BigQuery 101: A Beginner's Guide to Google's Cloud Data Warehouse
Google BigQuery is popular among data analysts and engineers due to its impressive features and capabilities, like its serverless architecture. This blog post will delve into what makes BigQuery such a powerful and widely used tool. From its scalable design to its ability to quickly and efficiently process and analyze large datasets, I will cover all the essential aspects you need to know about BigQuery.
By the end of this post, you will have a comprehensive, high-level understanding of BigQuery and be able to decide if it’s the tool you need to enhance your data analysis workflows and achieve new levels of insights and knowledge from your data.
The beginnings of BigQuery
In 2010, a team of forward-thinking engineers at Google's Seattle office had a groundbreaking idea: to leverage the company's advanced internal storage, computing, and analytics tools – the same ones used to crawl and index the entire internet – to transform businesses through an external service. This idea would eventually become Google Cloud Platform (GCP) and its flagship product, BigQuery.
BigQuery was created to make web-scale analytics accessible to all types of businesses without the need for them to invest in or manage their own data warehouses. Despite starting with a small team of fewer than ten engineers, BigQuery has consistently evolved and listened to customer feedback, resulting in a powerful yet user-friendly system quickly gaining a devoted following.

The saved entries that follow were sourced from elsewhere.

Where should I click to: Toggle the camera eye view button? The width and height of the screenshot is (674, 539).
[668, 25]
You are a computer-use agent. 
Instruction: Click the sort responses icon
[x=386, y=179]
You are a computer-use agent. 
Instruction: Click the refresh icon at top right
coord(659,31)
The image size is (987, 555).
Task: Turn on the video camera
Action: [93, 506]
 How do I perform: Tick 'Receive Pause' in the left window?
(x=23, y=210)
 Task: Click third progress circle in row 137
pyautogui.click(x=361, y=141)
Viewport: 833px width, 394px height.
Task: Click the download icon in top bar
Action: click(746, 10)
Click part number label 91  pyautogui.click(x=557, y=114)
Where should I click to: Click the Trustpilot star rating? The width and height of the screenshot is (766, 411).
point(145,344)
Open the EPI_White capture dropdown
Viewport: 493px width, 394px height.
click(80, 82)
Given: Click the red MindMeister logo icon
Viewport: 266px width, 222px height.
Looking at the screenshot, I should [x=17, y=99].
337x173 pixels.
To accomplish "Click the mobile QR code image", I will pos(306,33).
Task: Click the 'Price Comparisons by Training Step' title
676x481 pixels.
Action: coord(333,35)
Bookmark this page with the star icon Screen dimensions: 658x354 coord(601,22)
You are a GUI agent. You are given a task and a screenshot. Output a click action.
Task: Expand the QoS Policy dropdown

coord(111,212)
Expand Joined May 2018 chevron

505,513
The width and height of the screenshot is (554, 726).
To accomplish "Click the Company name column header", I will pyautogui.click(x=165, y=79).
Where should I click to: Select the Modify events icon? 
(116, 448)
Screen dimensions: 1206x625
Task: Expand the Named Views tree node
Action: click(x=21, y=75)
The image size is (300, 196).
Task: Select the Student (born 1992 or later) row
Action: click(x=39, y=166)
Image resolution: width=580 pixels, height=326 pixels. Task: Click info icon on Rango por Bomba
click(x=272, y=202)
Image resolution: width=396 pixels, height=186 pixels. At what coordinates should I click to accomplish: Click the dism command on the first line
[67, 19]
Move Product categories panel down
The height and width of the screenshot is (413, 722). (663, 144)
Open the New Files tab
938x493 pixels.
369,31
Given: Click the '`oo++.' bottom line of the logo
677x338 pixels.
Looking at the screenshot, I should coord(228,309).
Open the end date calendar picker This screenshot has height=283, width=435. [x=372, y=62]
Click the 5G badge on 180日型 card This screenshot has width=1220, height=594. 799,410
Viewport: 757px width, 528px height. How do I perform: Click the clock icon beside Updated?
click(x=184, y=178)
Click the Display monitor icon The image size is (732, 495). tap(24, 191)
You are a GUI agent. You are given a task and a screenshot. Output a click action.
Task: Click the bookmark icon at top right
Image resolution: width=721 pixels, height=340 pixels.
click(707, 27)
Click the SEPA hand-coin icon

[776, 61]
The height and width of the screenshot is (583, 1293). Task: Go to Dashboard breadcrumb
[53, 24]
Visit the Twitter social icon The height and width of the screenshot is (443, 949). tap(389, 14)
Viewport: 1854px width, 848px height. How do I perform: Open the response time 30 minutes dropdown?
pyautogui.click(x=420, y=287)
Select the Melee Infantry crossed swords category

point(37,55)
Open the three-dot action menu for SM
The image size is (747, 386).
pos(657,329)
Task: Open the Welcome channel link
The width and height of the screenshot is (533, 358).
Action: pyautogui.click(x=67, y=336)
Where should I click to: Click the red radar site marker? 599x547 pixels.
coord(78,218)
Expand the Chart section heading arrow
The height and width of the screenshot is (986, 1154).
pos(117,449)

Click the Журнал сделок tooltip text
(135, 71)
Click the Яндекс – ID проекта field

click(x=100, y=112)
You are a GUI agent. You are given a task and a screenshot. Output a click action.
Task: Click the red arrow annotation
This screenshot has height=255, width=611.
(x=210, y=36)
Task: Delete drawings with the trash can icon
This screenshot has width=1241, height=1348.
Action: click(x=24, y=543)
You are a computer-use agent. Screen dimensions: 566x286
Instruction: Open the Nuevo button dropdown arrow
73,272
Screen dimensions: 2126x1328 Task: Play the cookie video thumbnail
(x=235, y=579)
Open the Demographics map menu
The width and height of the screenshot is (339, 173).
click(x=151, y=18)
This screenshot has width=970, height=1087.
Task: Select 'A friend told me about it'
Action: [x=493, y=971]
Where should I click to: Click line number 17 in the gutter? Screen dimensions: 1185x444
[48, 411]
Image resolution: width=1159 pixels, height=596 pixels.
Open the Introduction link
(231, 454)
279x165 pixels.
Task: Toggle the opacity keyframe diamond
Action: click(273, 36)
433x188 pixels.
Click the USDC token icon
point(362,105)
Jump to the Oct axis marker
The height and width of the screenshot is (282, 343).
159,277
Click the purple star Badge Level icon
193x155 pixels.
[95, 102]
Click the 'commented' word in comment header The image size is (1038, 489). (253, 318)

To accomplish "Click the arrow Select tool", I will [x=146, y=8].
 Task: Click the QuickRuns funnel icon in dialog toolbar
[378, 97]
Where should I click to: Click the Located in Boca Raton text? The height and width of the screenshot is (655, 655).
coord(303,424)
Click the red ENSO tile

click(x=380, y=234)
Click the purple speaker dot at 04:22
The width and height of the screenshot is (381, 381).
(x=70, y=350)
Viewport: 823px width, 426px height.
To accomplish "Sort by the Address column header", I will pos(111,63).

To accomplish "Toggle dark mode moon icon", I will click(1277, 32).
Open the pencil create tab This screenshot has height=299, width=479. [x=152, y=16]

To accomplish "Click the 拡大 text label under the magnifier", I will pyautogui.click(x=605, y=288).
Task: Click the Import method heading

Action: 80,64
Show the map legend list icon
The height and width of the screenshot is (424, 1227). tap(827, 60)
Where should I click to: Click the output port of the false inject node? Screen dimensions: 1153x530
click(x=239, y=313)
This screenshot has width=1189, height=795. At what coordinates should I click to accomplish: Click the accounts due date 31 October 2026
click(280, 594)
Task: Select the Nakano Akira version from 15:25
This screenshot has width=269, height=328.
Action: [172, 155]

By 2013, BigQuery had established itself as a go-to platform for cloud-based analytics, particularly among tech startups and digital-native companies.
BigQuery architecture overview
BigQuery is a cloud-native data warehouse explicitly designed for the needs of data-driven enterprises in today's cloud-focused world. As a key component of Google Cloud's data analytics platform, BigQuery offers a range of features for ingesting, processing, storing, and analyzing data and facilitates collaboration among your team members.
One of the key advantages of BigQuery is its serverless design, which allows for independent scaling of storage and compute on demand. This design enables you to take advantage of flexible, cost-effective resource management without maintaining expensive computer infrastructure around the clock.
Unlike on-premise massively parallel processing (MPP) systems or traditional node-based cloud data warehouses like Amazon Redshift, BigQuery's serverless approach simplifies getting data into the warehouse and performing analysis using standard SQL. All you need to do is load your data and start issuing SQL statements – no need to set up clusters, provision resources, configure disks or replication, or perform any other complex setup tasks.
Under the hood, BigQuery relies on a range of multi-tenant services powered by advanced Google infrastructure technologies such as Dremel, Colossus, Jupiter, and Borg. Let’s discuss each of these in more detail.
BigQuery is built on top of Dremel, a revolutionary internal Google tool first introduced in a 2010 white paper. Dremel was developed to enable engineers and product managers to perform interactive ad-hoc analysis of read-only nested data on web-scale applications. Before Dremel, analyzing such data would often require hours of MapReduce processing. However, with the ability to query billions of rows of data and return results in seconds, Dremel revolutionized how we think about data analysis.
At its core, Dremel is a large, multi-tenant cluster that executes SQL queries by transforming them into execution trees. The leaves of these trees, known as "slots," handle the heavy lifting of reading data from storage and performing necessary computations—the branches of the tree, known as "mixers," handle aggregation. Dremel dynamically allocates slots to queries as needed, ensuring fairness for concurrent queries from multiple users. A single user can obtain thousands of slots for running queries, making Dremel a highly scalable and robust platform.
BigQuery relies on Colossus, a system optimized for reading large volumes of structured data using Capacitor – Google’s columnar storage format – and efficient compression. Colossus also manages replication, recovery in the event of disk failure, and distributed administration to ensure no single point of failure. Colossus allows you to seamlessly scale up to dozens of petabytes of data storage without incurring the cost and complexity of adding additional compute resources, as is often the case with traditional data warehouses.
Jupiter and Borg
BigQuery's compute and storage resources communicate via the high-speed Jupiter network, which quickly transports data from one location to another. The platform is also orchestrated by Borg, Google's predecessor to Kubernetes, which handles resource allocation for Dremel’s mixers and slots.
BigQuery storage overview
As previously mentioned, BigQuery stores data in Colossus, Google's distributed file system. In Colossus, data is automatically compressed, encrypted, replicated, and distributed to ensure durability and security.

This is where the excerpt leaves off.